Duarte Caldeira – Expectativas positivas, no pressuposto de o Ministério da Saúde e a Liga estarem igualmente interessados em garantir o transporte de doentes.
– E se não conseguirem nada?
– Seremos forçados a adoptar formas de protesto na rua, que sempre evitámos em defesa das instituições que representamos e dos cidadãos que servimos.
– O que é mais grave nestas novas medidas?
– Agravarem a já débil situação económica e financeira das Associações dos Voluntários.

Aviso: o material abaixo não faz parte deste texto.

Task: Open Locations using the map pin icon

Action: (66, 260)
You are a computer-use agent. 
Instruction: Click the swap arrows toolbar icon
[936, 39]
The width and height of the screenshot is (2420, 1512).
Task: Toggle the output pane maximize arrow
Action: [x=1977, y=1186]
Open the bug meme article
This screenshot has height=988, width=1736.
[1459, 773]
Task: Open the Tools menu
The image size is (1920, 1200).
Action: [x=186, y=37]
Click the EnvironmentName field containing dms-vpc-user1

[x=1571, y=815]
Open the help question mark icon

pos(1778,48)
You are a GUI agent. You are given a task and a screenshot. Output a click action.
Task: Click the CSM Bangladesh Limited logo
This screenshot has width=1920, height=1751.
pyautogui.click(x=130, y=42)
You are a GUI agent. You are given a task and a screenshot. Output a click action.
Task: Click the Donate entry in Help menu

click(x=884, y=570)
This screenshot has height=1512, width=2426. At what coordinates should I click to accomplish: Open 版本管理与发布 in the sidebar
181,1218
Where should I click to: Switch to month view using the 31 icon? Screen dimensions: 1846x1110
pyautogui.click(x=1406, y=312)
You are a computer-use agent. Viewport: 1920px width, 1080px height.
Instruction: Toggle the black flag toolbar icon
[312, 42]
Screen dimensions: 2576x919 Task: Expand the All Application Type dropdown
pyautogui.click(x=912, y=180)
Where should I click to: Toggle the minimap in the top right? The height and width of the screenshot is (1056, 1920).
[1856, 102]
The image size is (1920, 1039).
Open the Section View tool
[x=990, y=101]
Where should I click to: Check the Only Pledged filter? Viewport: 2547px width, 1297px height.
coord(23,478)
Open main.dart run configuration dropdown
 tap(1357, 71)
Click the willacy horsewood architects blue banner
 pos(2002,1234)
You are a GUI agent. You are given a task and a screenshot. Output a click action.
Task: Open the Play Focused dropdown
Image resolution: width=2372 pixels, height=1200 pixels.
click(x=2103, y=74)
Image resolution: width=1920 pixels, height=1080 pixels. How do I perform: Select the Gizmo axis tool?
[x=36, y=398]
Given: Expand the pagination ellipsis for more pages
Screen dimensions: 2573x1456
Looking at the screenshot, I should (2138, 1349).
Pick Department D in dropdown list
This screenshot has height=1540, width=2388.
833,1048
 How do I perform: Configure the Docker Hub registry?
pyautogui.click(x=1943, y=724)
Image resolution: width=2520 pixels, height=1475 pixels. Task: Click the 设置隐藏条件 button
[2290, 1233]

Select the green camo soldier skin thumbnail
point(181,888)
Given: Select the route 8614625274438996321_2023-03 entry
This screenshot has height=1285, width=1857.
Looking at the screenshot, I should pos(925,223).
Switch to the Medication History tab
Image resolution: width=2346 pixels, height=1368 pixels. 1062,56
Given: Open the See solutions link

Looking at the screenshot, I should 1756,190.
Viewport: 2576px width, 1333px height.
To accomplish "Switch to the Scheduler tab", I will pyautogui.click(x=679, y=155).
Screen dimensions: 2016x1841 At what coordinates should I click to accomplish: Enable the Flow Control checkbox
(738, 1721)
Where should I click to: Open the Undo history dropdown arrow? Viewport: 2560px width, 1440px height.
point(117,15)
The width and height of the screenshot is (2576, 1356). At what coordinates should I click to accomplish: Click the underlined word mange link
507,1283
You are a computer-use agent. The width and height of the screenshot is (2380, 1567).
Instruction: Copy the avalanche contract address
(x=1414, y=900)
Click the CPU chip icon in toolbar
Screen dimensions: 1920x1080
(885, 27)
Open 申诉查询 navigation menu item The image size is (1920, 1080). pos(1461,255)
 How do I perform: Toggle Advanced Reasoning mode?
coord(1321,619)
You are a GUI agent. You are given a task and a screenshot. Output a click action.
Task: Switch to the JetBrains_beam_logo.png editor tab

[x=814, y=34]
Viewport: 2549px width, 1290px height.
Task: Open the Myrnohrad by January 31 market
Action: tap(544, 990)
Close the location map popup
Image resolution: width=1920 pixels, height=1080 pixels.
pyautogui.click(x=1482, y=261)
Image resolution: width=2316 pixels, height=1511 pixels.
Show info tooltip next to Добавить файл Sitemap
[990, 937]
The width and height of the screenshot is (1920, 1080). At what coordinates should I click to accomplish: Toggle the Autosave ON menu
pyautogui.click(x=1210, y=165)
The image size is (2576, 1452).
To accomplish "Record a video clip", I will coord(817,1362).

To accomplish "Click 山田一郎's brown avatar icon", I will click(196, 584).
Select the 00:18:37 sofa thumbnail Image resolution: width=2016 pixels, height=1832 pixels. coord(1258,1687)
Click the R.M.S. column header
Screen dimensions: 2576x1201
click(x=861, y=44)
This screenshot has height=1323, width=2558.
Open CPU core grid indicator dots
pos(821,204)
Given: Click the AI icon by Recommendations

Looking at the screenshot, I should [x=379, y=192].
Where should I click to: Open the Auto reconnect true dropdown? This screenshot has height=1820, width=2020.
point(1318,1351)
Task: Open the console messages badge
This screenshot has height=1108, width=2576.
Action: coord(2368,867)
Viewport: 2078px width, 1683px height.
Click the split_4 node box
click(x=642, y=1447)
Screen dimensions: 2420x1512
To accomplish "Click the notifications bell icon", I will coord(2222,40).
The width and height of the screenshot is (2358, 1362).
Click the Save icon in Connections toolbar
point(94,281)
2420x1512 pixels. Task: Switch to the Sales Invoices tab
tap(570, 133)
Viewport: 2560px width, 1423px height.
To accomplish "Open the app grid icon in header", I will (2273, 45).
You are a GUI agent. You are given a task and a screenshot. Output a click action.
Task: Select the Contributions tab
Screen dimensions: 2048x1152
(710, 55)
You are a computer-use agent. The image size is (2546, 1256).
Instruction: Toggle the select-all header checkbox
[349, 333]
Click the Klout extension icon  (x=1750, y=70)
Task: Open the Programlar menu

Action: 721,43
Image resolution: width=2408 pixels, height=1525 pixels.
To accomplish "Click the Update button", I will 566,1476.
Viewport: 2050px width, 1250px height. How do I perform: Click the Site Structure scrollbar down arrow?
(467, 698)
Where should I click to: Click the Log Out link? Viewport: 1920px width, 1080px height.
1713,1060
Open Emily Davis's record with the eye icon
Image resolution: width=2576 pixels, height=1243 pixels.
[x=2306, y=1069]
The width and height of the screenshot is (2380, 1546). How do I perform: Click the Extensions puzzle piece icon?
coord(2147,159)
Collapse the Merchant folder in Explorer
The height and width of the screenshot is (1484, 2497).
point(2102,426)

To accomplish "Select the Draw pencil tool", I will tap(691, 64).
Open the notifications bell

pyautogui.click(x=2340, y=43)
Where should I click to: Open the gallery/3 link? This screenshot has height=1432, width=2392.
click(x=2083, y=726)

ESTORIL PERDE 10% DAS RECEITAS
Localizados numa zona em que a população tem elevado poder de compra, os bombeiros dos Estoris, no Estoril (Cascais), perderam 10% das receitas – dois mil euros por mês – com os cortes nos pagamentos no transporte de doentes, disse o comandante Carlos Coelho. A prestação de socorro à população não está, contudo ameaçada. A exemplo de outros concelhos, a autarquia paga os piquetes realizados. Os discursos da celebração dos 88 anos dos bombeiros dos Estoris ficaram marcados pela ameaça de encerramento de quartéis e necessidade de proceder a despedimentos de pessoal, perante o corte de verbas que, para algumas corporações, representam mais de 80% das receitas, explicou Rama da Silva, vice-presidente da Liga dos Bombeiros Portugueses.
VIZELA GARANTE VIAGENS GRÁTIS
"Os nossos utentes vão continuar a ter transporte gratuito, enquanto for possível para esta corporação", afiançou ao ‘CM’ o presidente dos Bombeiros de Vizela, João Ilídio Costa. Os voluntários vizelenses fazem cerca de 350 transportes semanais, mas já sentiram um decréscimo na procura.
DOENTES ONCOLÓGICOS SEM TRANSPORTE
Os cortes nos transportes dos doentes não urgentes afectam milhares de utentes em todo o País, mas é nos meios rurais e envelhecidos que mais se fazem sentir. No Alentejo, são muitas as dificuldades em suportar as despesas, tanto nos medicamentos como no transporte para os tratamentos.
Manuel Repas, de 61 anos, mora em Portel. Doente oncológico, sofre de uma doença crónica nos ossos, que o obriga a deslocar-se ao Hospital de Évora, a 45 quilómetros, uma vez por mês. Reformado por invalidez e com um rendimento mensal de apenas 385 euros vê-se agora obrigado a pagar o transporte efectuado pelos Bombeiros Voluntários de Portel.
"Temos uma despesa mensal de cerca de 150 euros com medicamentos e transporte, o resto dá apenas para comer", disse Manuel Repas. Para tentar poupar algum dinheiro, o reformado divide o transporte com outros doentes.
O mesmo se passa com a esposa de William Braga, Sylvia Roussenq, que se encontra numa cadeira de rodas devido a um tumor na coluna. "Acompanho sempre a minha esposa, que se desloca duas vezes por mês ao hospital. Pagamos 31 euros", contou o marido da doente.
Com a pequena reforma de Sylvia e tantas despesas com a saúde, William não pode "sequer pensar em deixar de trabalhar". "Temos a renda de casa para pagar e outros encargos que não podemos descuidar", garante.
"PASSÁMOS DE 30 PARA UM SERVIÇO DIÁRIO"
Em Portel, distrito de Évora, a corporação de bombeiros reduziu de 30 para apenas um o transporte diário de doentes. "Vimos os serviços diminuir exageradamente e há dias em que nem um fazemos", disse José Campaniço, comandante dos Bombeiros Voluntários de Portel.
" Estamos a conseguir aguentar o pessoal, mas daqui a dois ou três meses vamos ter de dispensar uns quantos funcionários", garantiu ao Correio da Manhã. Uma situação que é vivida por outras corporações da região.